Kilian sah dem Weihnachtsmann beeindruckt in die freundlichen Augen.
"Weißt du", fuhr Santa Claus fort, "auch ich finde, dass die Menschheit das Weihnachtsfest zu sehr kommerzialisiert hat. Es ist nicht immer einfach, dem Weihnachtsrummel aus dem Weg zu gehen, und das kann nerven, da stimme ich zu. Deshalb aber gleich zu wünschen, dass es gar kein Weihnachten mehr gäbe, halte ich für übertrieben. Daher habe ich beschlossen, dir zu zeigen, wie die Welt ohne Weihnachten aussähe, damit du dich daran erinnerst, warum wir das Fest wirklich feiern. Dieses Wissen ist leider bei viel zu vielen Menschen in Vergessenheit geraten."

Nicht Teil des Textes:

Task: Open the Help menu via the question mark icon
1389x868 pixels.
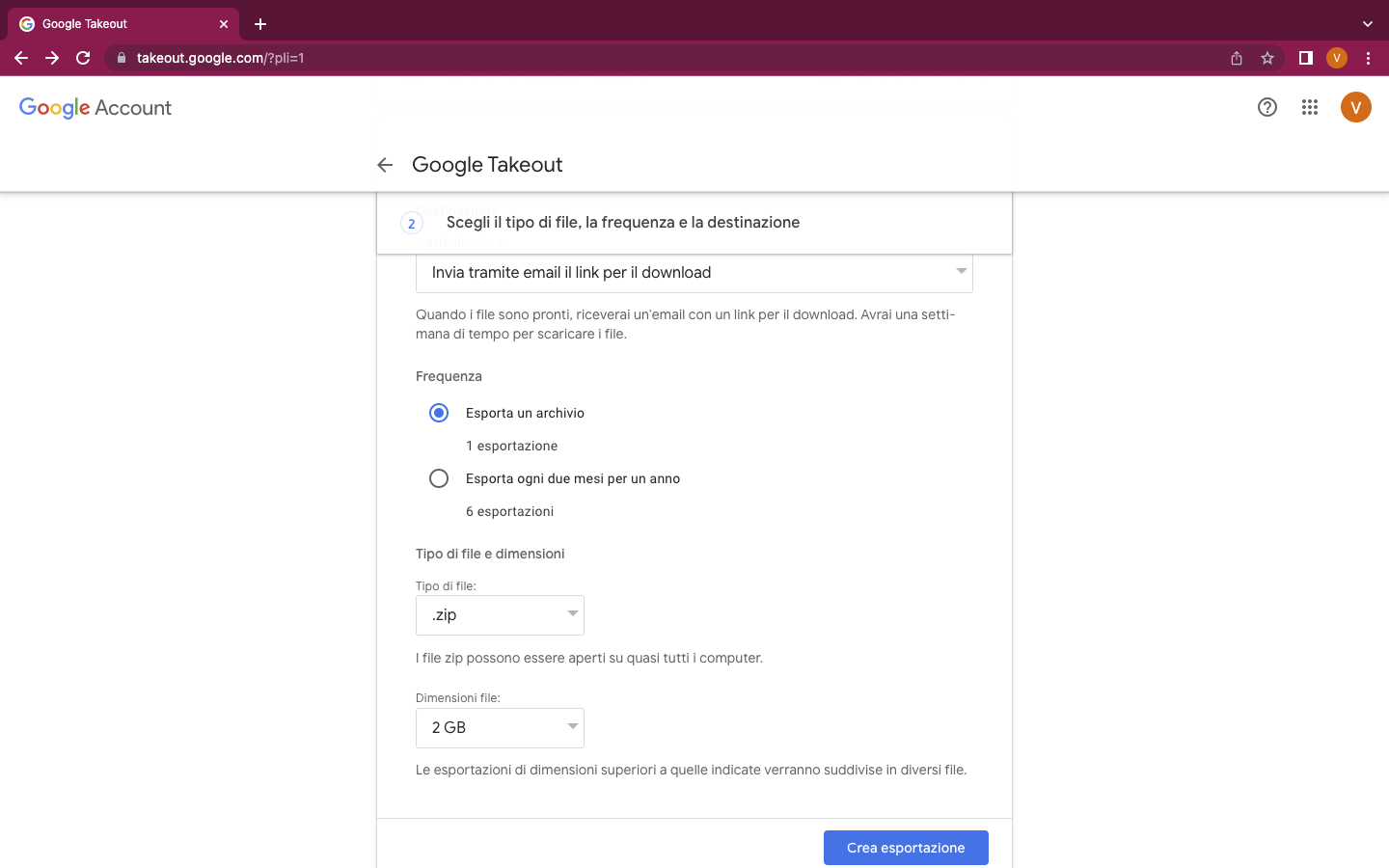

Kilian sah dem Weihnachtsmann ins Gesicht. Der Weihnachtsmann lächelte zurück.
"Danke", sagte der Junge leise. Aus dem Augenwinkel war ihm so, als stünde neben dem Altar der vertraute Tannenbaum.
Der Weihnachtsmann zog eine kleine dunkelblaue Pappschachtel aus seiner Manteltasche, die dezent mit silbernen Sternen bemalt war. "Feinste Lebkuchen aus der Weihnachtsbäckerei" stand darauf. Der Weihnachtsmann überreichte sie dem Jungen.
"Aber nicht vor der Bescherung", lächelte er. "Frohe Weihnachten!"
Und diesmal reagierte Kilian nicht genervt auf den Gruß. Er nahm die Lebkuchen dankbar an und lächelte zurück.
"Frohe Weihnachten", sagte er, "und danke für alles!"